**YOUR TASKS:**
**1.** In the passage on public funding of innovation, rewrite the part starting with "Therefore, we can" and going on through "in year 2000.", changing "dummy variable" to "indicator variable".
**2.** In the passage on public funding of innovation, how many innovative firms does the sample reduce to?

BEGIN TEXT SHOWN

Therefore, we can introduce a generic public-support dummy variable (funding), equal to 1 if a given innovative firm has received some kind of financial support to innovation during the 3 years preceding the survey, and equal to 0 otherwise. Hence, in what follows, we will assess the impact of the subsidy received in the period 1998–2000 on firm’s innovative performance in year 2000.

It is important to underline some further aspects concerning the funding variable constructed in this way. The filter-based nature of the CIS questionnaire requires firms to answer the full set of innovative questions, including the one concerning funding, only if they have either started innovative projects (then abandoned or still to be completed) or introduced innovation outputs. As a consequence, our empirical analysis is limited to investigating the efficiency impact of public funding within a sample of innovative firms, while we are unable to consider its role in making a firm innovative. Moreover, since we are interested in investigating innovative input–output efficiency, we further limit our attention to the firms which have declared they invested both in innovative inputs and innovative outputs, i.e. firms that in the past 3 years have introduced product or process innovations or started innovative projects then abandoned or still to be completed as of December 31st, 2000. Therefore, our sample reduces to 2,855 innovative firms, generating an obvious problem of sample selection we had to correct forFootnote 10 in order to investigate our core question: are the firms that received public support (funding = 1) ‘doing better’ than those which did not get access to public funding (funding = 0)? In this framework, a first necessary step is that of defining an adequate measure of innovative performance: what do we really mean by ‘doing better’?

Innovative productivity

As highlighted in “Previous literature” section, most policy evaluation literature focuses on just the input- or the output-side effect of funding, investigating either the impact of public support on firms’ R&D expenditure levels (input side), or its effect on measures of innovative output, such as the number of patents or the share of total sales due to innovative products. However:

  1. 1.

END TEXT SHOWN
BEGIN INFORMATION SHOWN

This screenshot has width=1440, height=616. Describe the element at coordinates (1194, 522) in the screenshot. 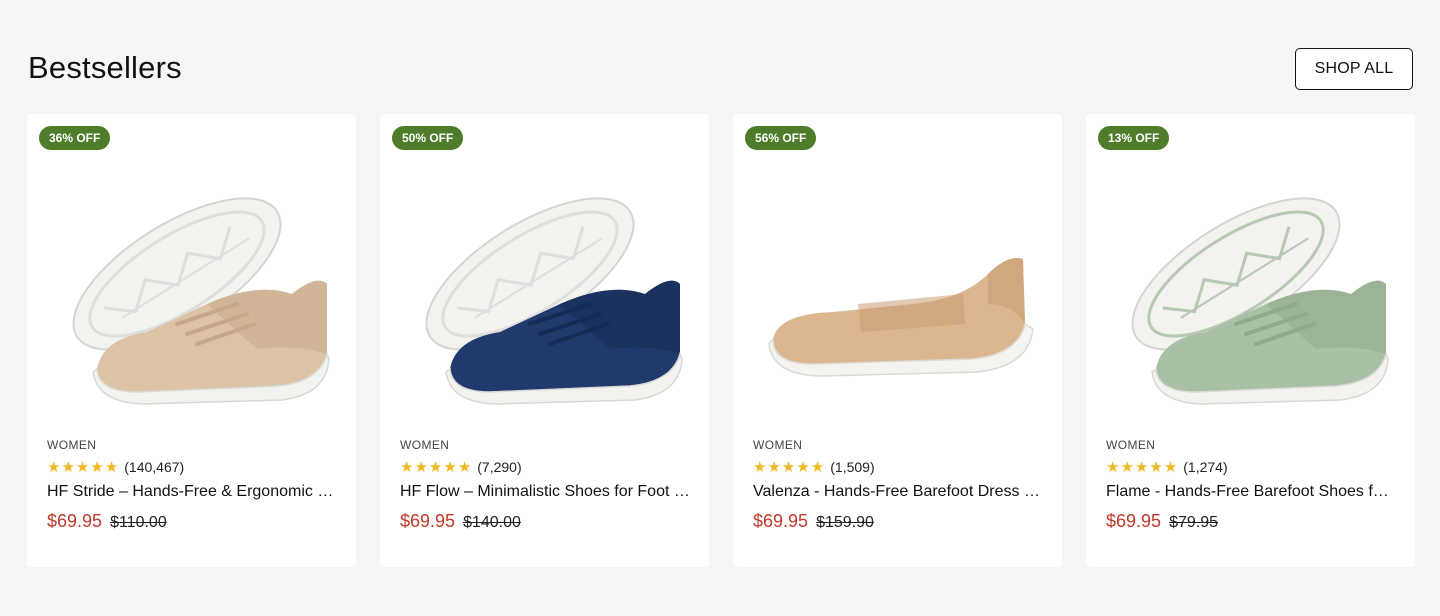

END INFORMATION SHOWN

**TASK SOLUTIONS:**
**1.**
Therefore, we can introduce a generic public-support indicator variable (funding), equal to 1 if a given innovative firm has received some kind of financial support to innovation during the 3 years preceding the survey, and equal to 0 otherwise. Hence, in what follows, we will assess the impact of the subsidy received in the period 1998–2000 on firm’s innovative performance in year 2000.

**2.** 2,855 innovative firms.